What is required> The line containing "Viewport: 706px width, 1568px height." marks the end; write out exactly every line from the start of the data up to and including it, without the pictures.

=== Begin Enclosure ===

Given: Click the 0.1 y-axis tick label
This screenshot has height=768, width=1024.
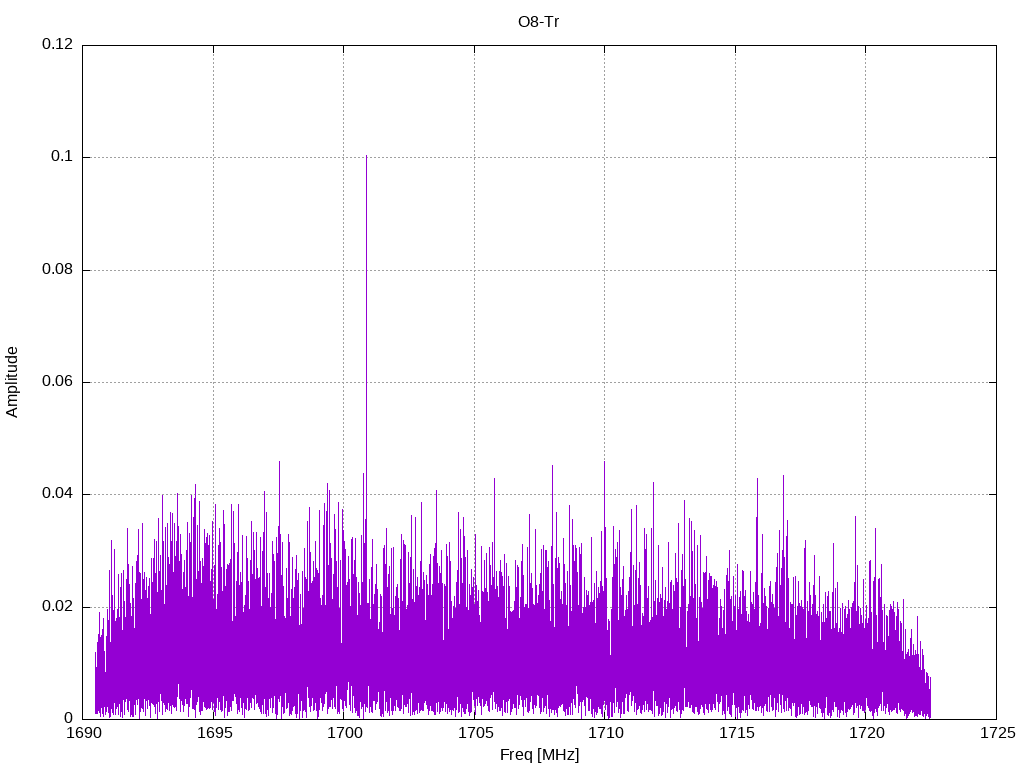Looking at the screenshot, I should click(x=63, y=157).
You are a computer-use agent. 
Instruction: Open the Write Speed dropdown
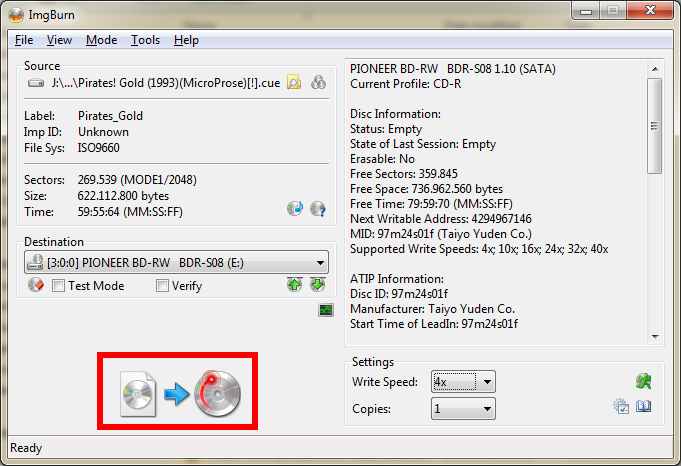tap(463, 382)
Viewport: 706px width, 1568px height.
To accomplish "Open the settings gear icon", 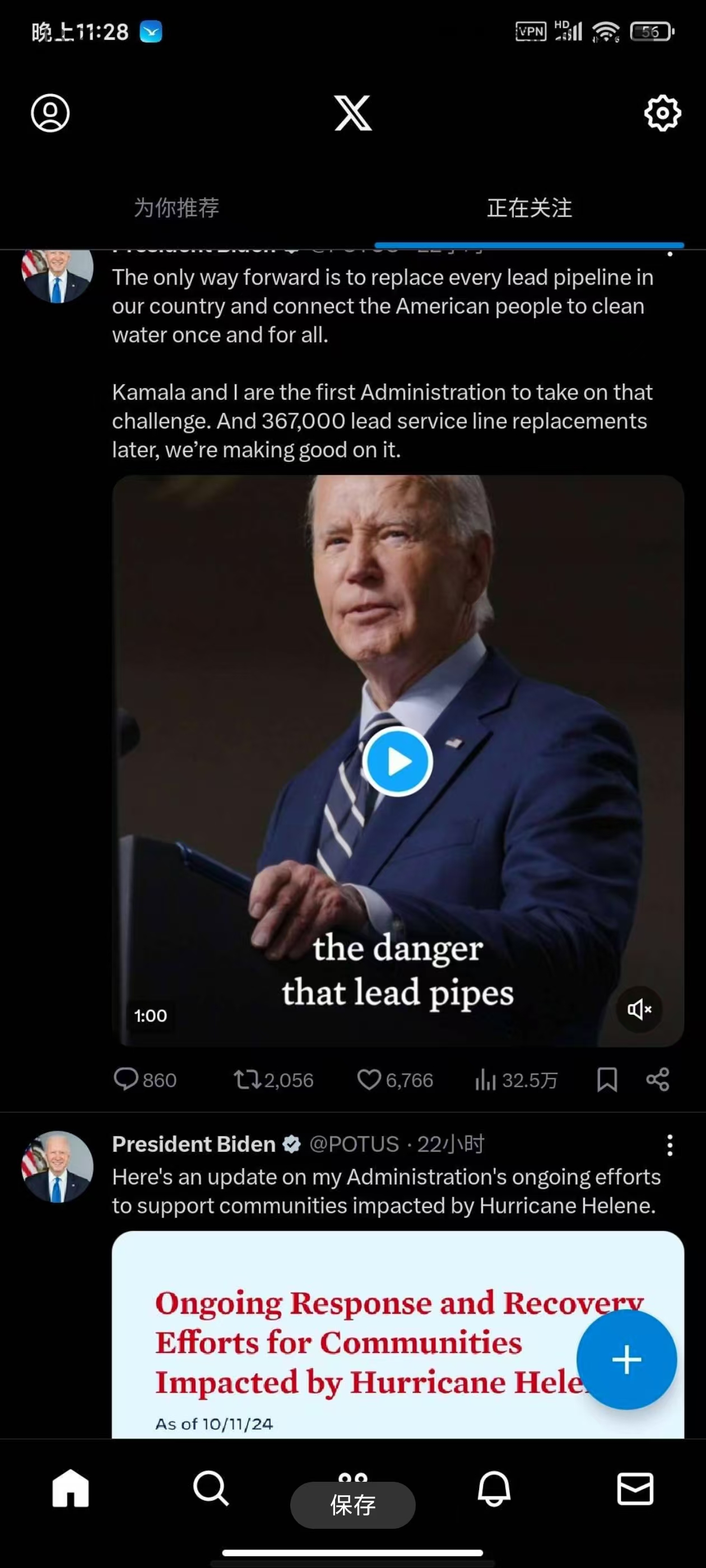I will [x=662, y=113].
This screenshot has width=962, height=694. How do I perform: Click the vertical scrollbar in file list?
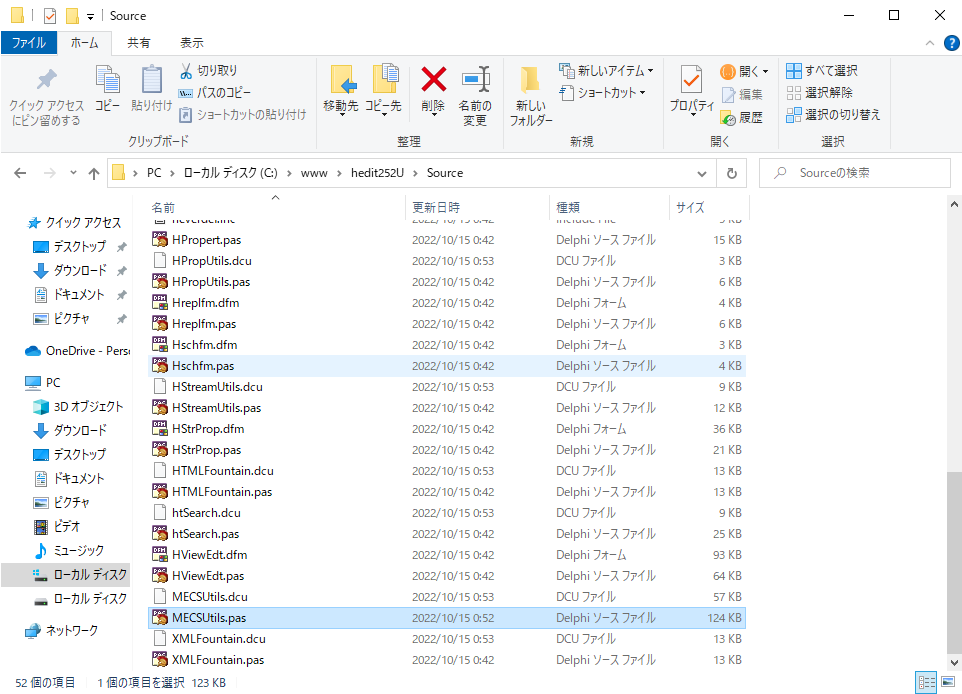[x=953, y=560]
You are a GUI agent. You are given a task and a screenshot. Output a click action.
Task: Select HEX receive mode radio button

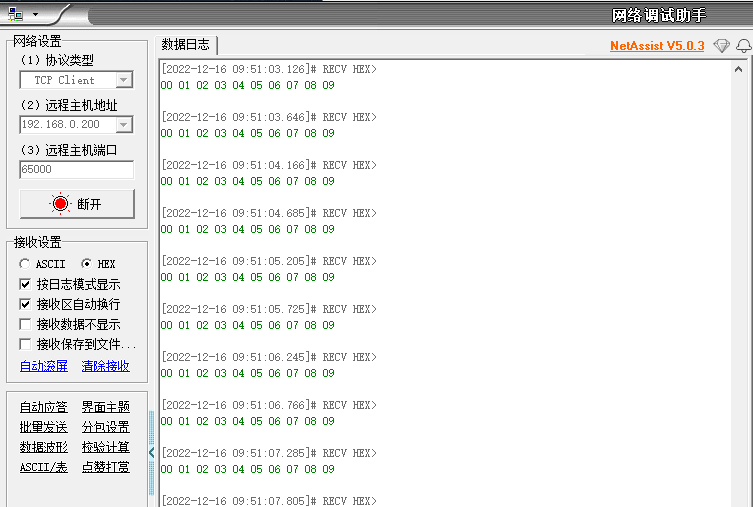(86, 263)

=== End Enclosure ===

Exercise result>
Given: Click the 0.1 y-axis tick label
This screenshot has height=768, width=1024.
Looking at the screenshot, I should click(x=63, y=157).
You are a computer-use agent. 
Instruction: Open the Write Speed dropdown
tap(463, 382)
Viewport: 706px width, 1568px height.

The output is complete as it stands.